During the prioritization periods the most prescribed antimicrobial was the currently prioritized antibiotic, which was used significantly more than during the patient-specific period: antipseudomonal carbapenems RR 2.06 (95%CI: 1.76–2.39); antipseudomonal cephalosporins RR 4.9 (95%CI: 4.02–5.92) and piperacillin/tazobactam RR 1.59 (95%CI: 1.34–1.89). AHIs of carbapenem (0.75), antipseudomonal cephalosporins (0.55) and piperacillin/tazobactam (0.79) schedules were more homogeneous than the index estimated for the patient-specific period. The pooled AHI of the prescription regimens implemented during prioritization schedules was 0.70 (Figure 2).
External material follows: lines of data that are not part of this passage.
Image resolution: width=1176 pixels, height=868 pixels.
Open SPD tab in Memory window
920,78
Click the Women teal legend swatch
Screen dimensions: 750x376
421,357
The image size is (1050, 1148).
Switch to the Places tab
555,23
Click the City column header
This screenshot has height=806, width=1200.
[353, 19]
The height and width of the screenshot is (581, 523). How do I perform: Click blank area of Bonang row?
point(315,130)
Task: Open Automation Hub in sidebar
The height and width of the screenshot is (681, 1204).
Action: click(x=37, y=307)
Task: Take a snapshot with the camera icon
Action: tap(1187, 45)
During the restriction period the restricted antibiotic was among the least prescribed during its corresponding schedule. Its use dropped significantly compared with the patient-specific period: RR 0.15 (95%CI: 0.09–0.22) for piperacillin/tazobactam, RR 0.26 (95%CI: 0.16–0.45) for antipseudomonal cephalosporin and RR 0.34 (95%CI: 0.25–0.46) for antipseudomonal carbapenems. Restriction of the pre-scheduled antimicrobials led to a peak in cephalosporin use during the piperacillin/tazobactam restriction schedule, in carbapenem use during the antipseudomonal cephalosporin restriction schedule and in amoxicillin-clavulanate use during the antipseudomonal carbapenem restriction schedule with estimated AHIs of 0.53, 0.77 and 0.76, respectively, and a pooled AHI of 0.68 during the whole period (Figure 2).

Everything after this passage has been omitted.